Figure 7. S. boulardii prevents Rho-GTPase Rac1 signaling pathway in HeLa cells.

(A) Activation of Rac1 in cells infected for various time with S. Typhimurium (ST) strain SL1344 in the presence or absence of S. boulardii (Sb) (representative of five independent experiments). (B) Activation of Rac1 in cells infected for 3 h by ST alone or ST and Sb added at the same time and in cells exposed overnight to Sb prior infection (representative of two independent experiments). At indicated time, cells were lysed and GTP-bound Rac1 were precipitated from lysates by incubation with GST-PAK, resolved by SDS-PAGE and analyzed by immunoblotting using anti-Rac1 antibody. The control lane contained uninfected cells.
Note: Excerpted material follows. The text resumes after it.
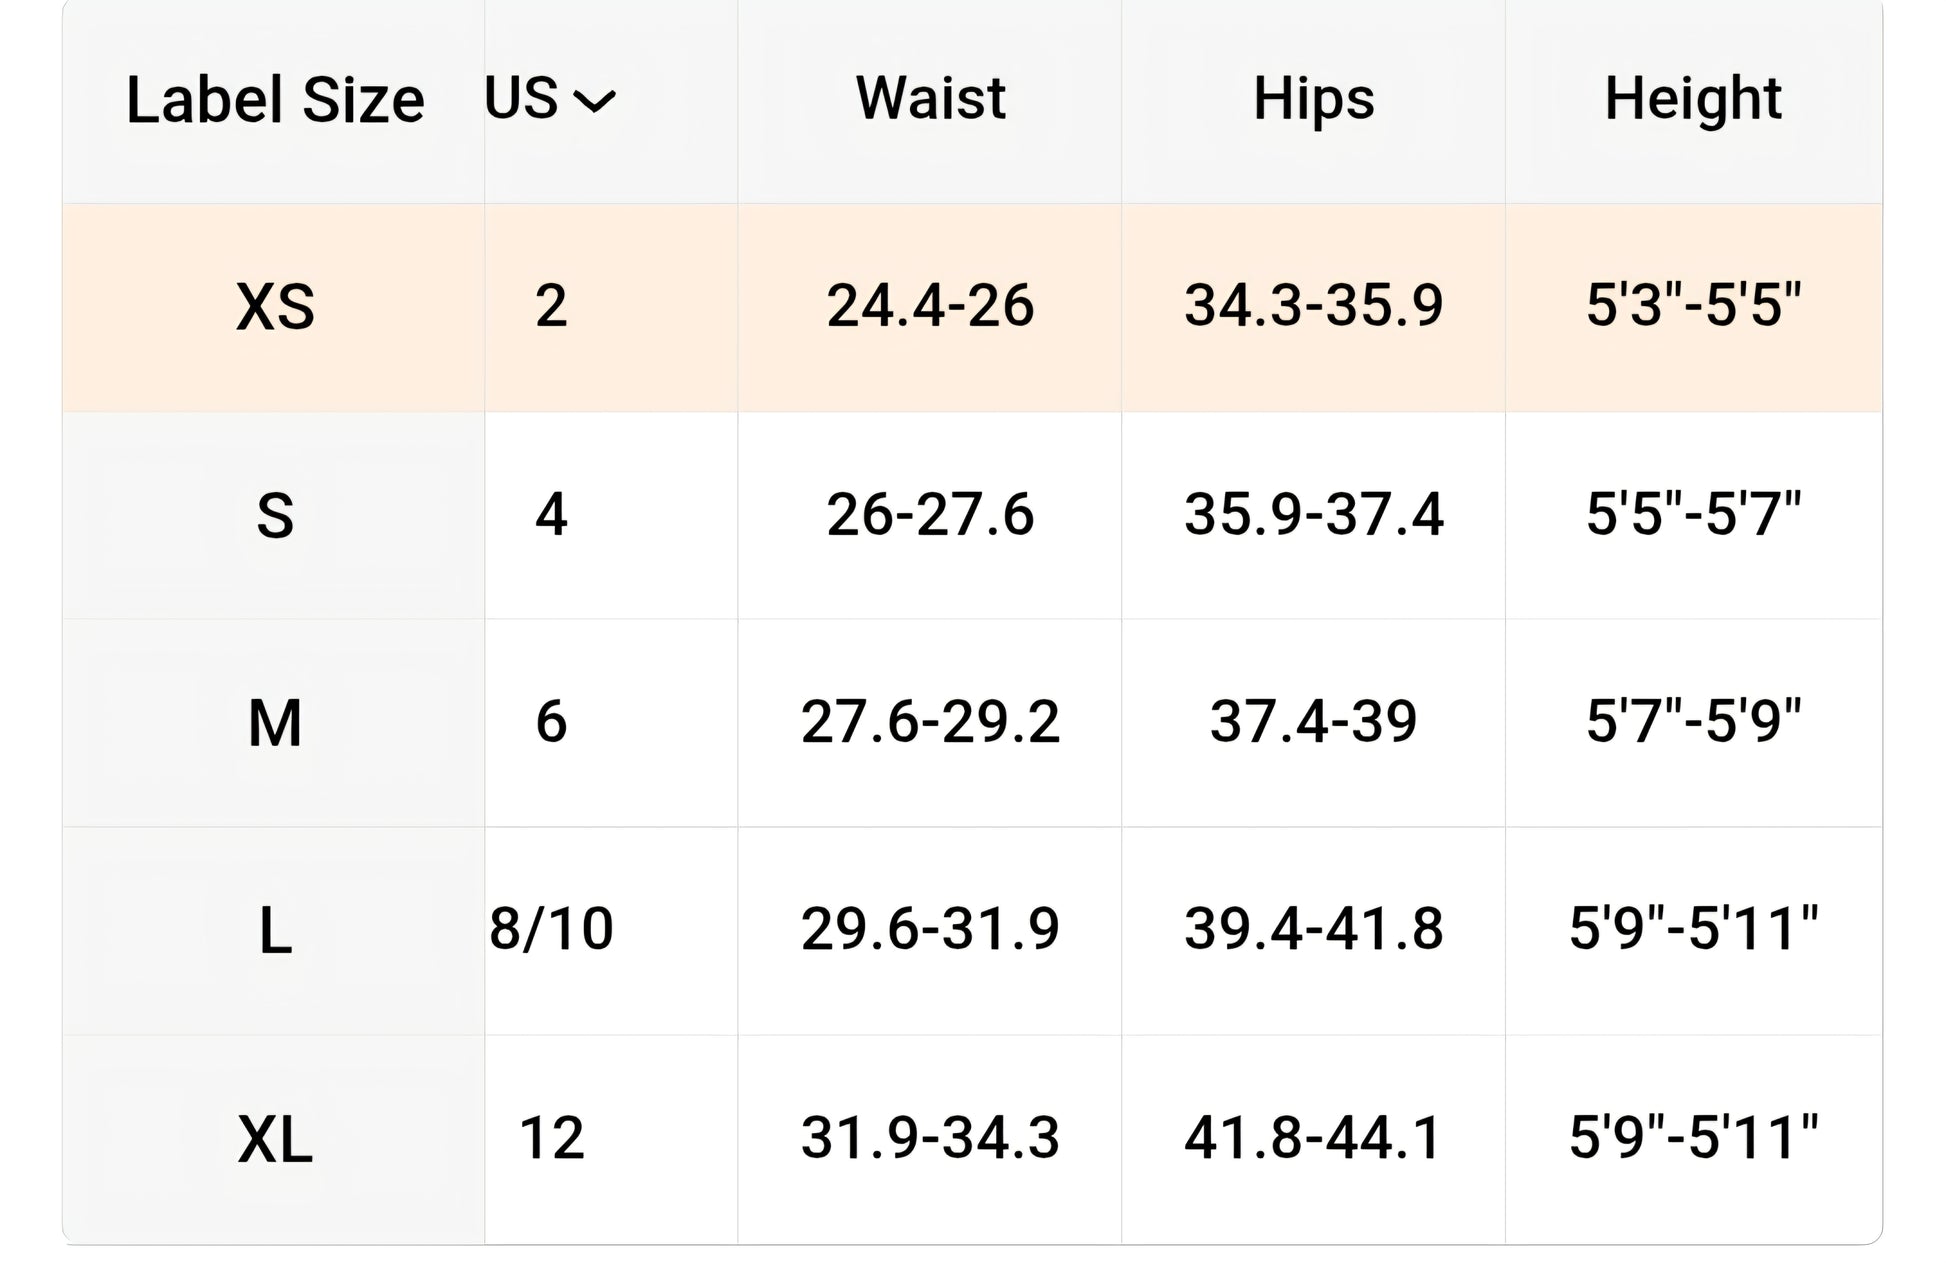Viewport: 1946px width, 1263px height.
Task: Select the XS label size row
Action: 972,307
CNF1 is a toxin produced by uropathogenic E. coli that activate Rac1 [34] and it is used in this study as a positive control. (C) Immunoblots showing the distribution of Rac proteins between membrane (M) and cytosolic (C) fractions in HeLa cells infected with ST for 3 h alone or in the presence of Sb (representative of two independent experiments). Immunoblots were performed with RhaGDI as loading control for cytosolic fraction and human Transferrin Receptor (hTR) was used as loading control for membrane fraction. Densitometry was performed using Multi Gauge software.